The Magic Toy Shop

From a Teacher’s Perspective….

Diana Harris

I would not talk. I would not look at people. I would hide behind my mother. I would never volunteer answers in class, but if you put me in a dance studio, I would fight my way to the front and I would dance, and if you put me on a stage, I would perform…

I am not sure how my life might have turned out had my mother not registered me for dance classes when I was 3 years old. She knew I was too attached to her and needed to find a way “out of my shell”.  She registered me, and I danced, and I crawled out of that shell, and now I cannot seem to stop expressing who I am on so many levels.

My students laugh when I tell this story, and I am quite certain it is because they cannot imagine me being silent for any length of time. They cannot imagine me withdrawing from a conversation if I disagree with what is being said, and they cannot imagine a time when I was not willing to “put myself out there”.
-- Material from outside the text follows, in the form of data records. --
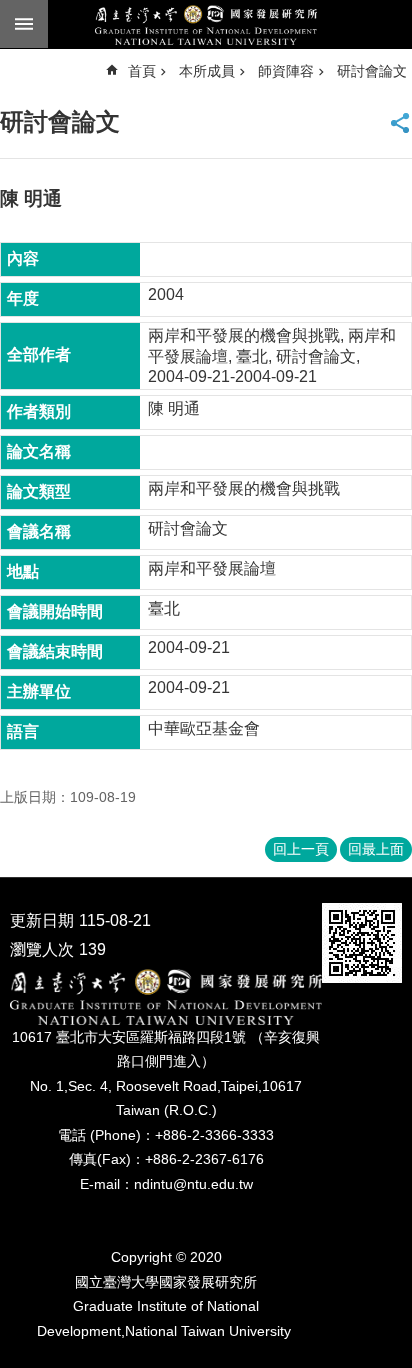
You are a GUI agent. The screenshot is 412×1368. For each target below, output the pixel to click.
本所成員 (207, 71)
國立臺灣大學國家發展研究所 (206, 25)
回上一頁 (301, 849)
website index (24, 24)
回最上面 (376, 849)
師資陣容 (286, 71)
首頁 (142, 71)
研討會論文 (372, 71)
Dance has been my voice and my confidence builder since I began classes at 3. I danced competitively for 15 years. I have studied ballet, jazz, tap and modern. I took a break in 7th grade so I couldDiana4 see what it was like to be a “normal kid” who did not have to always be in class or rehearsal , and I found I did not like my life very much without dance.

I have had my moments….times when I felt I would never get any better, times when I did not get parts that I wanted, times when I was told my choreography was boring and lacked any artistic merit.

But then, I had other moments, too…times when I heard a teacher talk about how all dancers hit a slump during adolescence and it was normal, times when my parents pushed me to try again, and a time when a director believed in me, took a chance on me, and asked me to choreograph my first musical, Anything Goes, as a senior in high school.

I began college as a dance therapy major and was positive I would follow that career path. My professors encouraged me to explore dance education because they realized something about me that I had yet to see – dance education is where I belong. Since then I have pursued a master’s degree in Exercise Science and have combined my degrees to teach dancers how to be healthy.

I have had the opportunity to teach dancers in the studio; reach out to students, who might never have even tried dance, through my outreach programs; and to create dancers out of people who simply thought they were going to have to sing when they auditioned for a musical. I have been blessed with the opportunities to watch all of my students become dancers, watch some of them move on to pursue careers in dance like performing and teaching, and to get to play a role in their lives for a short period of time.

Dance helped me find my voice, and everyone deserves the opportunity to see how dance can become that voice, if even for a brief moment in time, so I became a dance educator.